![image](https://raw.githubusercontent.com/IBM/watson-machine-learning-samples/master/cloud/notebooks/headers/watsonx-Prompt_Lab-Notebook.png)
# Use watsonx and Chroma to answer questions (RAG)

#### Disclaimers

- Use only Projects and Spaces that are available in watsonx context.

## Notebook content

This notebook contains the steps and code to demonstrate support of Retrieval Augumented Generation in watsonx.ai. It introduces commands for data retrieval, knowledge base building & querying, and model testing.

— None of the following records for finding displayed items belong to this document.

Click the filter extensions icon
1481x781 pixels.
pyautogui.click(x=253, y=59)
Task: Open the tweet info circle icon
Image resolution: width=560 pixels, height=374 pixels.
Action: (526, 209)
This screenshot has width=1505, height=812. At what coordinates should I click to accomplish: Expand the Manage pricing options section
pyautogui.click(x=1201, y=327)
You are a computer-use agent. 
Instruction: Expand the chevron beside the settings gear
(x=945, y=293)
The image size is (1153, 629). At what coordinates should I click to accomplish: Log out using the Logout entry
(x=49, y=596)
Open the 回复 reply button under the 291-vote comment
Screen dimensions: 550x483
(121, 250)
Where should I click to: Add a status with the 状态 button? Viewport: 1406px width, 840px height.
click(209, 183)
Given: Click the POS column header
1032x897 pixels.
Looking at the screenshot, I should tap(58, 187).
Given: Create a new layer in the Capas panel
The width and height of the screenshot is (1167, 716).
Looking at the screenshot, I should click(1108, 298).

Some familiarity with Python is helpful. This notebook uses Python 3.11.

#### About Retrieval Augmented Generation
Retrieval Augmented Generation (RAG) is a versatile pattern that can unlock a number of use cases requiring factual recall of information, such as querying a knowledge base in natural language.

In its simplest form, RAG requires 3 steps:

- Index knowledge base passages (once)
- Retrieve relevant passage(s) from knowledge base (for every user query)
- Generate a response by feeding retrieved passage into a large language model (for every user query)

## Contents

This notebook contains the following parts:

- [Setup](#setup)
- [Data (test) loading](#data)
- [Foundation Models on watsonx](#models)
- [Generate a retrieval-augmented response to a question](#predict)
- [Calculate rougeL metric](#score)


<a id="setup"></a>
## Set up the environment

Before you use the sample code in this notebook, you must perform the following setup tasks:

-  Contact with your Cloud Pack for Data administrator and ask him for your account credentials


### Install and import the `ibm-watsonx-ai` and dependecies
**Note:** `ibm-watsonx-ai` documentation can be found <a href="https://ibm.github.io/watsonx-ai-python-sdk/index.html" target="_blank" rel="noopener no referrer">here</a>.

In [None]:
!pip install chromadb==0.3.27 | tail -n 1
!pip install sentence_transformers | tail -n 1
!pip install wget | tail -n 1
!pip install pandas | tail -n 1
!pip install evaluate | tail -n 1
!pip install nltk | tail -n 1
!pip install -U ibm-watsonx-ai | tail -n 1

In [2]:
import os
import pandas as pd
from typing import Optional, Dict, Any, Iterable, List

try:
    from sentence_transformers import SentenceTransformer
except ImportError:
    raise ImportError("Could not import sentence_transformers: Please install sentence-transformers package.")
    
try:
    import chromadb
    from chromadb.api.types import EmbeddingFunction
except ImportError:
    raise ImportError("Could not import chromdb: Please install chromadb package.")

### Connection to WML

Authenticate the Watson Machine Learning service on IBM Cloud Pack for Data. You need to provide platform `url`, your `username` and `api_key`.

In [3]:
username = 'PASTE YOUR USERNAME HERE'
api_key = 'PASTE YOUR API_KEY HERE'
url = 'PASTE THE PLATFORM URL HERE'

In [3]:
from ibm_watsonx_ai import Credentials

credentials = Credentials(
    username=username,
    api_key=api_key,
    url=url,
    instance_id="openshift",
    version="5.0"
)

Alternatively you can use `username` and `password` to authenticate WML services.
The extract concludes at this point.